→ Work to complete:
Please repeat, word for word, the rows starting with the line that contains "Where should I click to: Open" and going on through the line that contains "[x=1010, y=42]". Leave the pictures out of your answer.

→ Records for this task:
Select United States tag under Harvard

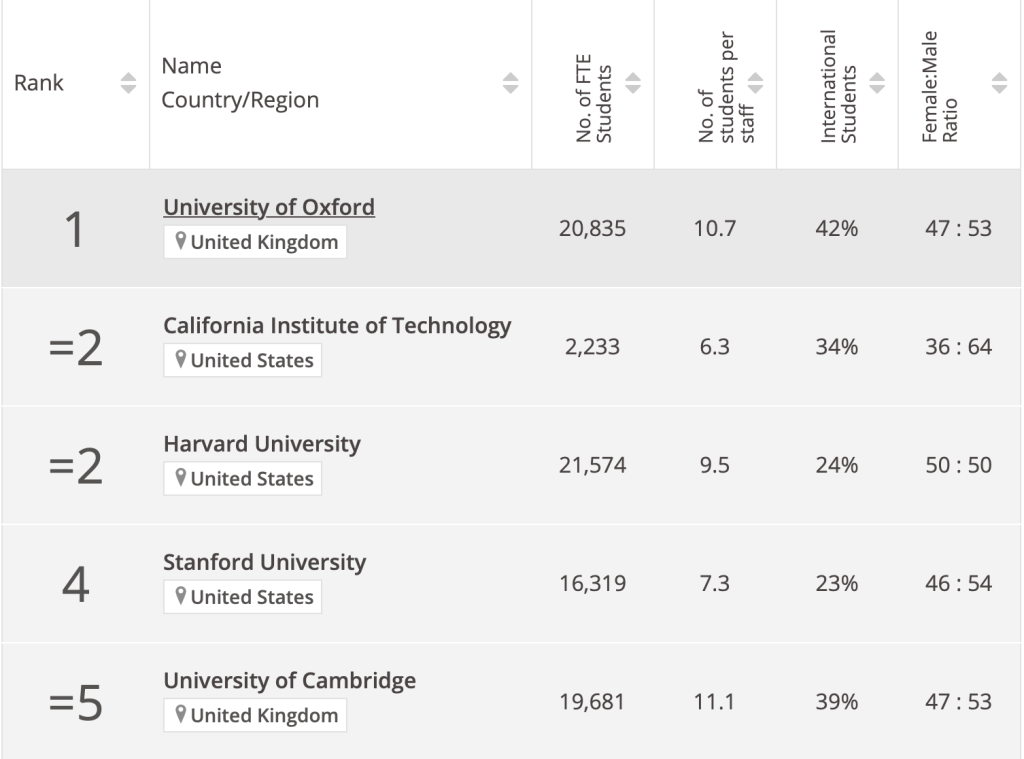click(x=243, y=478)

---

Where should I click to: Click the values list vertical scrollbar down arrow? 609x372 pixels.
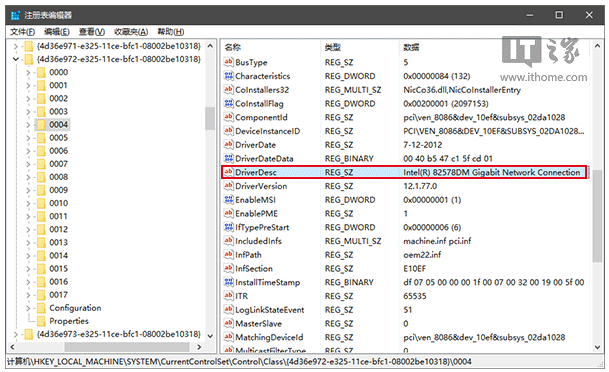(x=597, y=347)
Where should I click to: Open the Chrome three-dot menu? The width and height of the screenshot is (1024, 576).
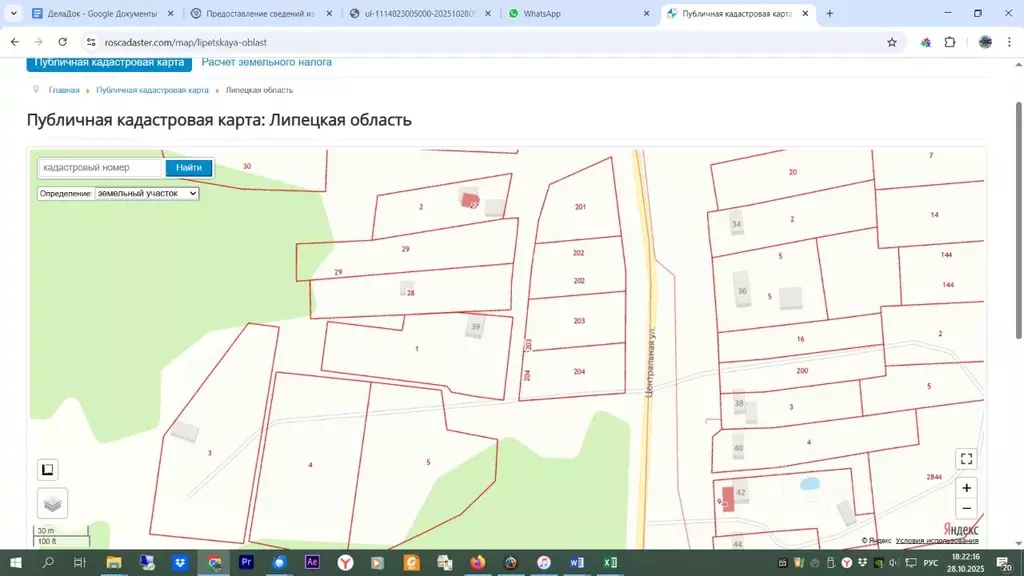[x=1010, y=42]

* * *

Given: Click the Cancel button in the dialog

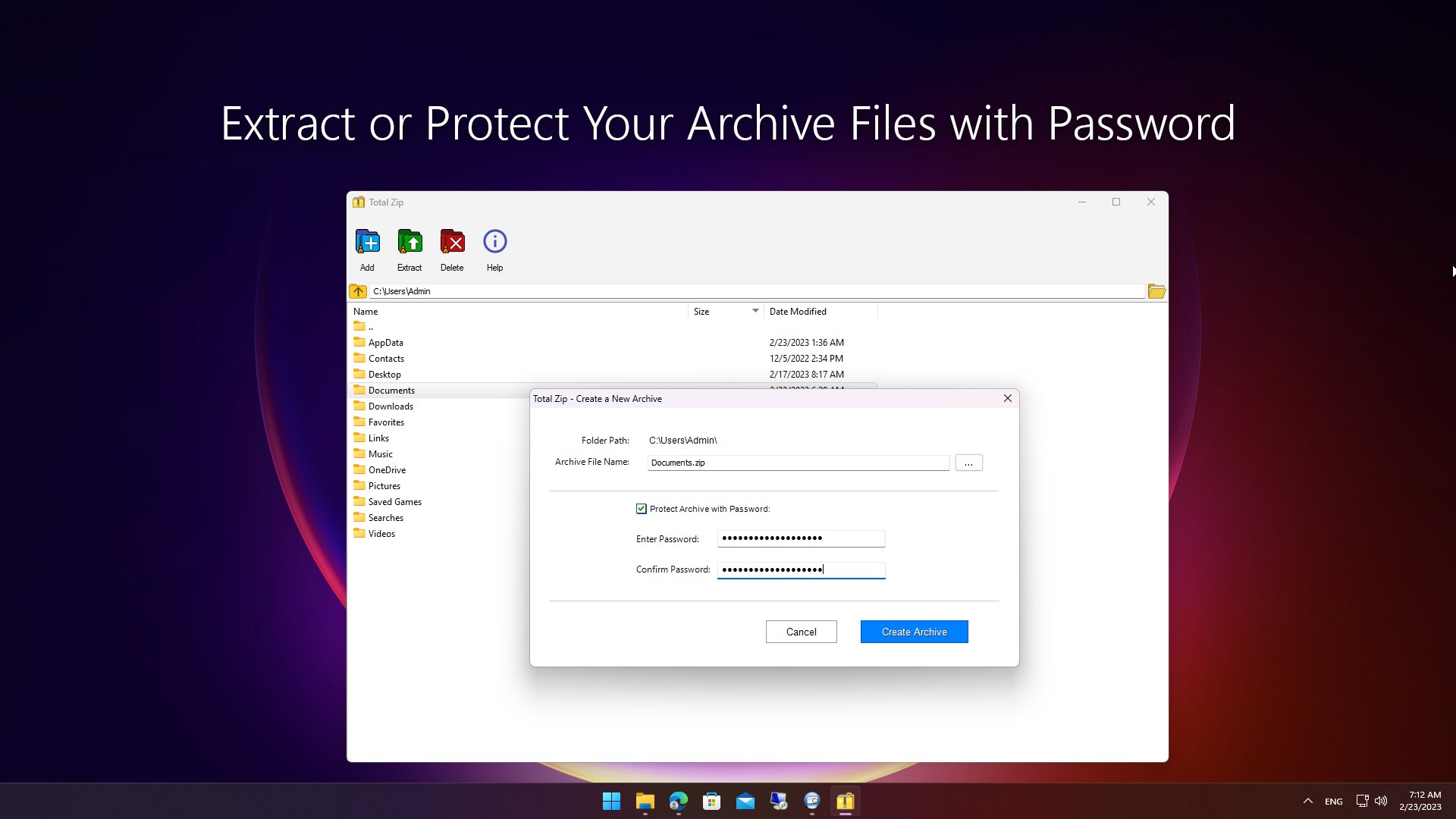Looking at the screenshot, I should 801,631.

→ The completed task:
Where should I click to: Open the Chrome three-dot menu? The width and height of the screenshot is (1024, 576).
[x=1010, y=42]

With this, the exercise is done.